No I do not. I think the problem is that the qbittorrent “user” doesn’t have access to the files, so it can do nothing with them (can’t even read them). Maybe I’ll try a chown command and see if that changes anything.
Sorry, misunderstanding on my part. I was logged in and executed that command on the rpi3.
I’ll try via the vero. Interesting enough, when I perform an ls -l command on the vero most files/folders show up with OSMC:OSMC user group. This filder shows up as systemd-coredump 994
Here is an example output of ls -l from user pi on the rpi3:
drwxr-xr-x 3 pi pi 4096 Jan 4 10:56 FileFromV4KTransmission.mkv
-rw-rw-r-- 1 osmc osmc 205877021 Feb 17 09:50 FileFromRpi3Qbittorrent.mkv
My linux knowledge is very lacking. The “user” I made for qbittorrent is osmc, but I don’t think I made it so it can log in as that user so I’m not sure how I can use the “id” command via that user.
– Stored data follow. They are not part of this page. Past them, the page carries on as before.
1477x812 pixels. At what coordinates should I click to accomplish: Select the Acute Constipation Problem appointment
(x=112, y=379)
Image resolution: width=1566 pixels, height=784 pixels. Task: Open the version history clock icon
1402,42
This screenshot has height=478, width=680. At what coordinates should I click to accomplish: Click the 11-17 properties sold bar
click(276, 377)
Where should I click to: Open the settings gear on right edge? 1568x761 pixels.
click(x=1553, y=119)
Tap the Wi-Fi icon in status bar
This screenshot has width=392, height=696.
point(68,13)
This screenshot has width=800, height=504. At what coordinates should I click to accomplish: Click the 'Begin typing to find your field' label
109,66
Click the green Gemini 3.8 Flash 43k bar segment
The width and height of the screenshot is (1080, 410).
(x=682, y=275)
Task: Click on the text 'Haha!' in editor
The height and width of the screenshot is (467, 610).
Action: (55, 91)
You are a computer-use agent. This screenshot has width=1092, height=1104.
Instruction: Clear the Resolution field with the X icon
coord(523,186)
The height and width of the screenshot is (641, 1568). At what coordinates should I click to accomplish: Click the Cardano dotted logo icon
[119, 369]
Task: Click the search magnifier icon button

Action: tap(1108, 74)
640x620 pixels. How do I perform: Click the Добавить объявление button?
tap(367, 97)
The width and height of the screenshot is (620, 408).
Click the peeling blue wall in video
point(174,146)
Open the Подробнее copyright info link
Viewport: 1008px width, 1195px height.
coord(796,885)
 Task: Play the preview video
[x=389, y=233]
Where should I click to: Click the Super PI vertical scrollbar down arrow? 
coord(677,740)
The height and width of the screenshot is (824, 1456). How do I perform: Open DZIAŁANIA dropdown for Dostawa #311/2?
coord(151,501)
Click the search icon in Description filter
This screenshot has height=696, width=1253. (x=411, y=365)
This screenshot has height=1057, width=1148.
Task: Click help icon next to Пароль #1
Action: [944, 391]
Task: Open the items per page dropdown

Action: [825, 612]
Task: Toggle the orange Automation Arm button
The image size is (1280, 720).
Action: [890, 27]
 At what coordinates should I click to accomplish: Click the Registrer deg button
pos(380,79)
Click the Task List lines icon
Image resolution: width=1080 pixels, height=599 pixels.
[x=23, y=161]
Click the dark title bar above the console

Change the permissions on the shared folder to 775 (rwxrwxr-x). That needs to be done on the NFS server (V4K) side.
On the Pi, run this command sudo usermod -a -G pi osmc (On RaspiOS, pi shares the same userid and groupid as user osmc does on OSMC, which is 1000:1000. NFS uses these numeric numbers to decide permissions)
That tracks with what @RJ45 was having me do. Is there a downside to using 777?
I think I ran the usermod command backwards earlier. osmc pi instead of the other way around.
it “feels” like the qbittorrent user is assigning the wrong permissions to the files and folders. Is that correct? Will my updated UMask (000) fix that?